On Wed, Jun 13, 2012 at 10:27:50AM -0400, Jeff Moyer wrote:
> Wanpeng Li <liwp.linux@...il.com> writes:
> 
> > diff --git a/fs/fs-writeback.c b/fs/fs-writeback.c
> > index f2d0109..df879ee 100644
> > --- a/fs/fs-writeback.c
> > +++ b/fs/fs-writeback.c
> > @@ -1311,7 +1311,11 @@ void writeback_inodes_sb_nr(struct super_block *sb,
> >  
> >  	WARN_ON(!rwsem_is_locked(&sb->s_umount));
> >  	bdi_queue_work(sb->s_bdi, &work);
> > -	wait_for_completion(&done);
> > +	if (sysctl_hung_task_timeout_secs)
> > +		while (!wait_for_completion_timeout(&done, HZ/2))
> > +			;
> > +	else
> > +		wait_for_completion(&done);
> >  }
> >  EXPORT_SYMBOL(writeback_inodes_sb_nr);
> 
> Is it really expected that writeback_inodes_sb_nr will routinely queue
> up more than 2 seconds worth of I/O (Yes, I understand that it isn't the
> only entity issuing I/O)? 

Yes, in the case of syncing the whole superblock.
Basically sync() does its job in two steps:

for all sb:
        writeback_inodes_sb_nr() # WB_SYNC_NONE
        sync_inodes_sb()         # WB_SYNC_ALL

> For devices that are really slow, it may make
> more sense to tune the system so that you don't have too much writeback
> I/O submitted at once.  Dropping nr_requests for the given queue should
> fix this situation, I would think.

The worried case is about sync() waiting

        (nr_dirty + nr_writeback) / write_bandwidth

time, where it is nr_dirty that could grow rather large.
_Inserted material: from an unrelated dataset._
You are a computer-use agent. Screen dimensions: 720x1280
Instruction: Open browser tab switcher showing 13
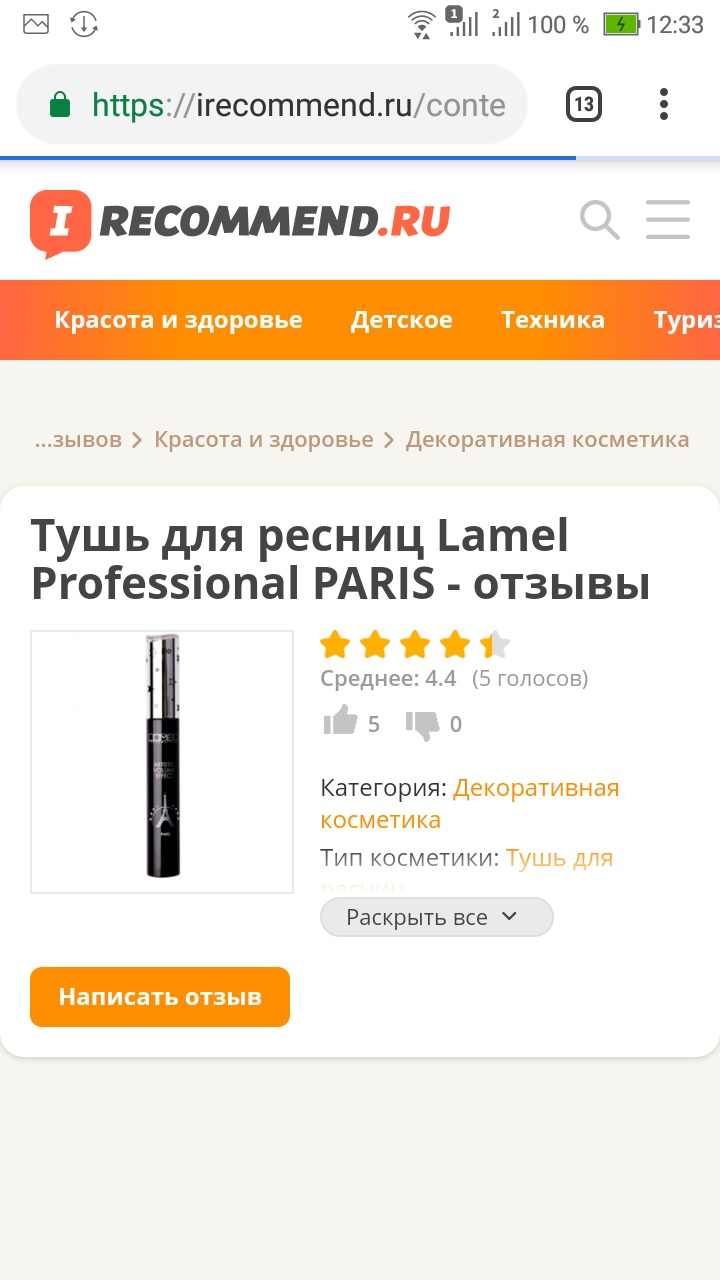pyautogui.click(x=584, y=104)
For example, if dirty threshold is 1GB and write_bandwidth is 10MB/s,
the sync() will have to wait for 100 seconds. If there are heavy
dirtiers running during the sync, it will typically take several
hundreds of seconds (which looks not that good, but still much better
than being livelocked in some old kernels)..

> This really feels like we're papering over the problem.

That's true. The majority users probably don't want to cache 100s
worth of data in memory. It may be worthwhile to add a new per-bdi
limit whose unit is number-of-seconds (of dirty data).